* [REQUIREMENTS] Express the lines of the entries below as a Markdown table with the columns "No." and "Text," numbering each row and skipping blank lines. Leave the pictures out of the table.

(Item-finding entries)
───

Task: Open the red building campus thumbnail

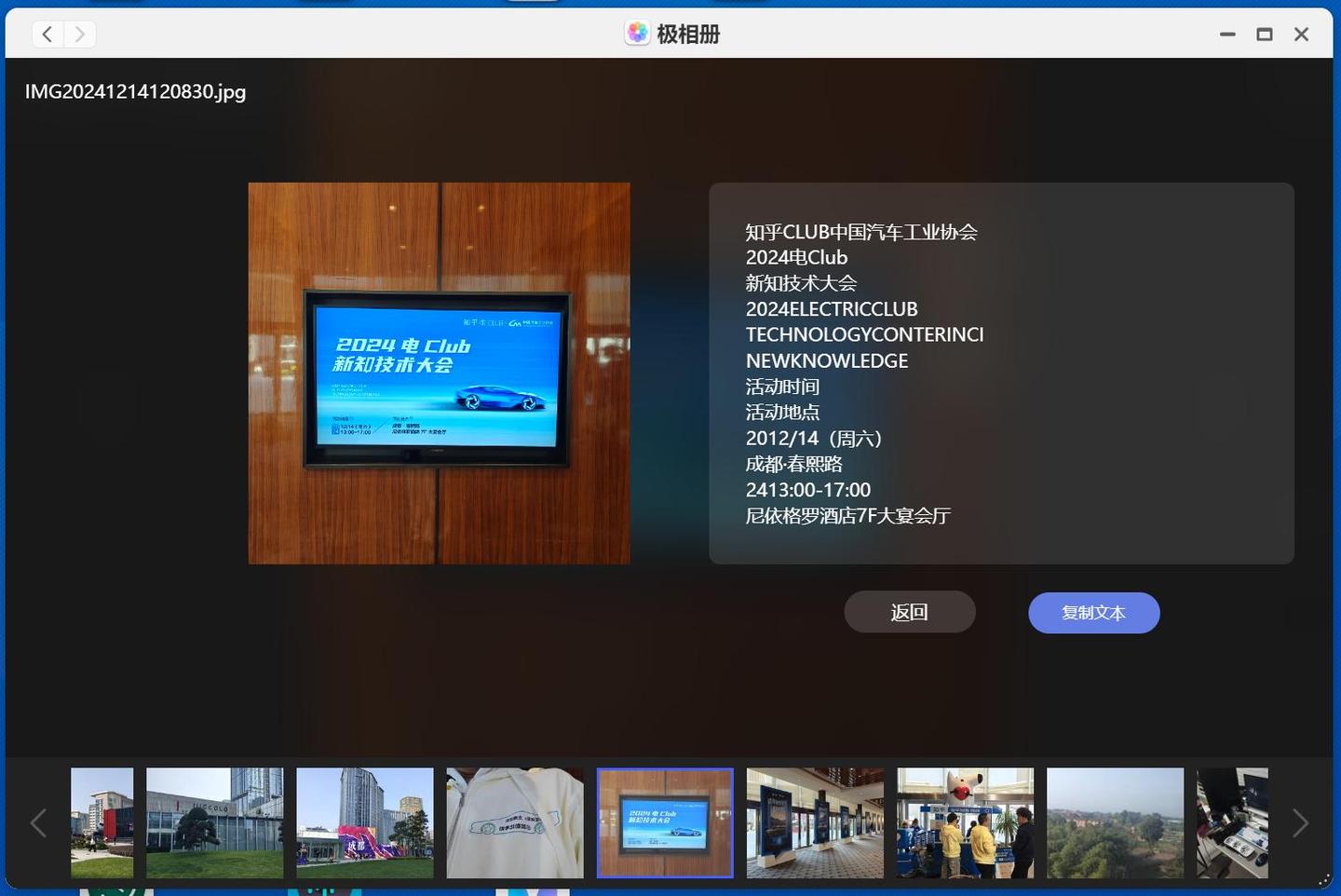Action: [x=102, y=822]
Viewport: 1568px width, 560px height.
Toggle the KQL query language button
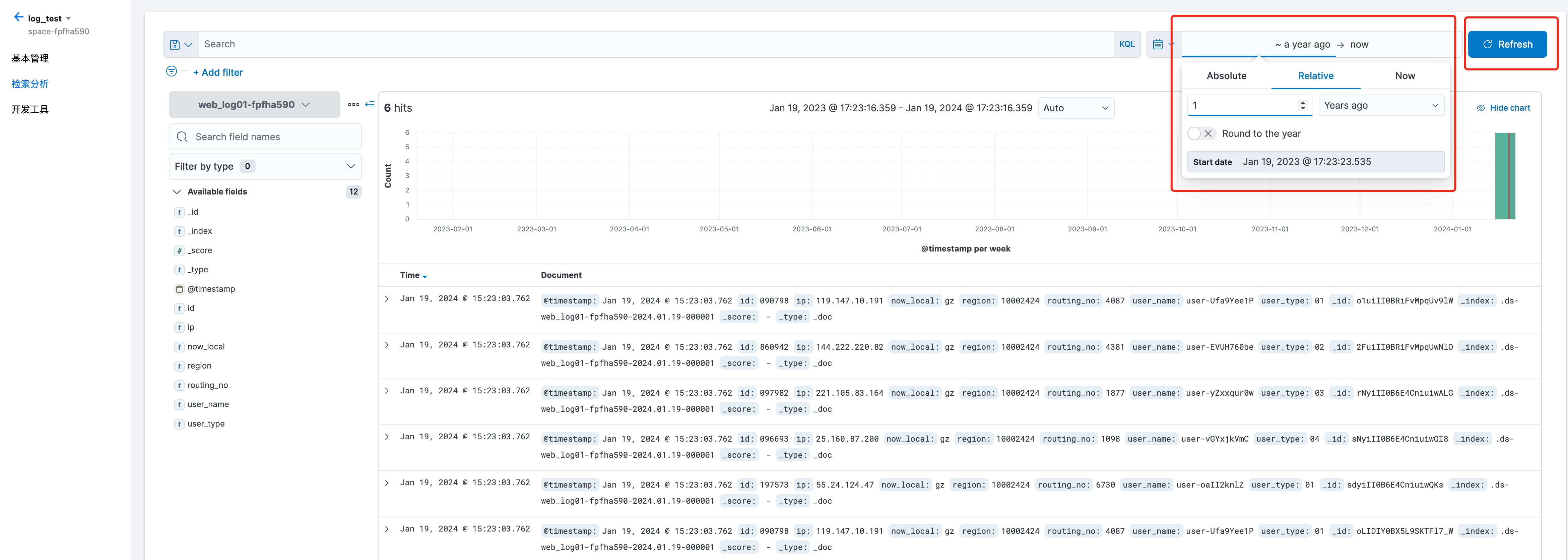click(1127, 45)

───

* [OUTPUT FOR THIS EXERCISE]
| No. | Text |
|---|---|
| 1 | Task: Open the red building campus thumbnail |
| 2 | Action: [x=102, y=822] |
| 3 | Viewport: 1568px width, 560px height. |
| 4 | Toggle the KQL query language button |
| 5 | click(1127, 45) |